> **EXERCISE PROMPT**
Could you find every line in the entries below that holds the word "Click" and copy it?

> **EXTRACTED INFORMATION**
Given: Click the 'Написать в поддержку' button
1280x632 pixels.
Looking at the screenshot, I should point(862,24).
---
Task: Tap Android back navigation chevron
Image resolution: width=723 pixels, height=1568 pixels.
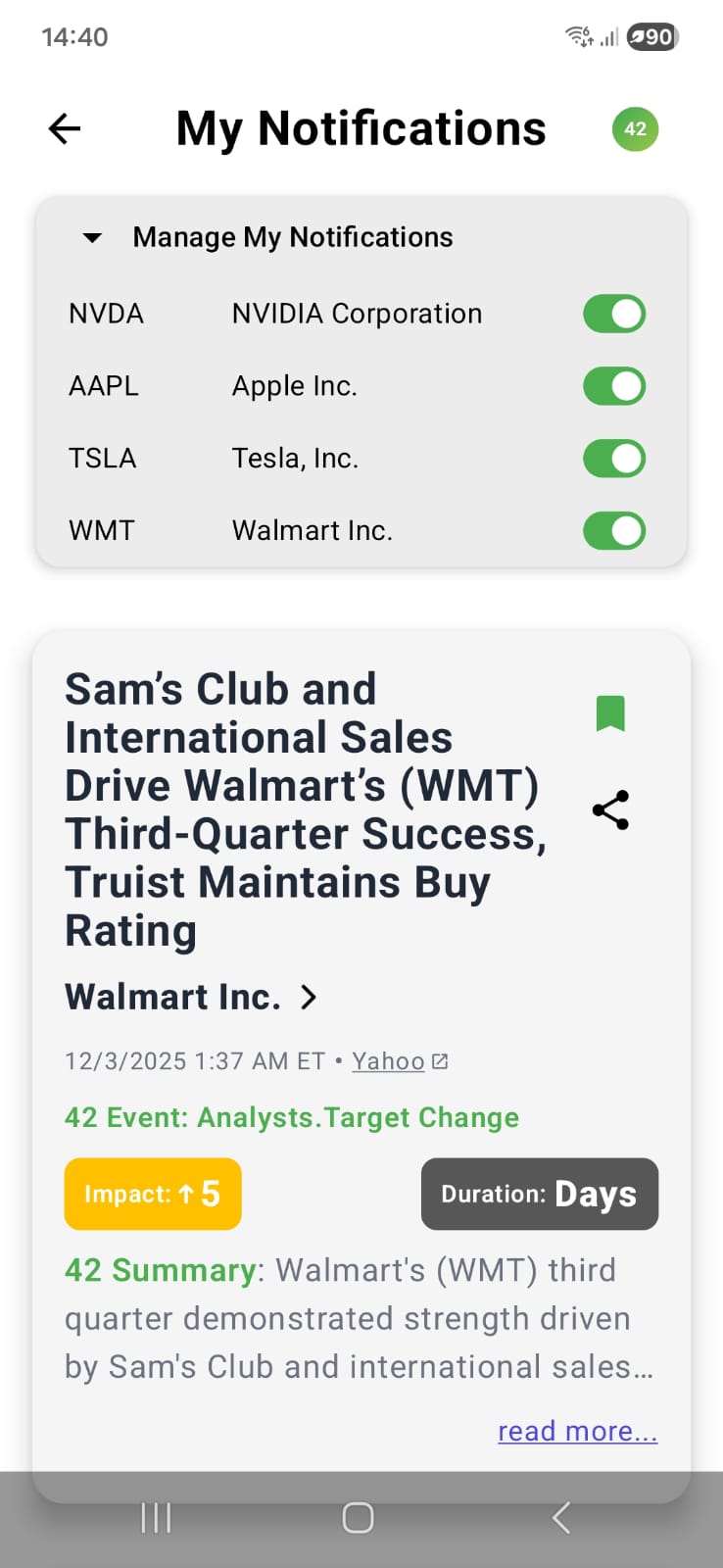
==
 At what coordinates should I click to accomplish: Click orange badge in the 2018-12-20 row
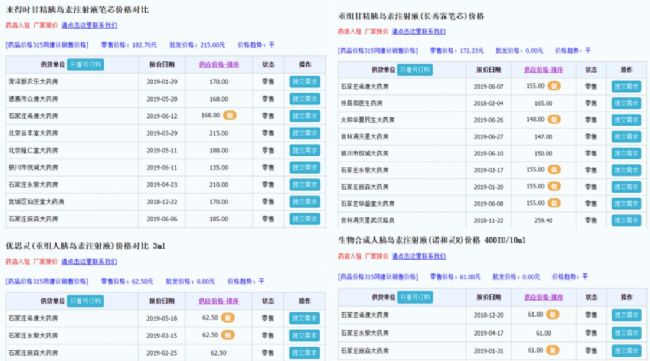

> **SOLUTION BELOW**
Given: Click the 'Написать в поддержку' button
 At what coordinates should I click to accomplish: Click orange badge in the 2018-12-20 row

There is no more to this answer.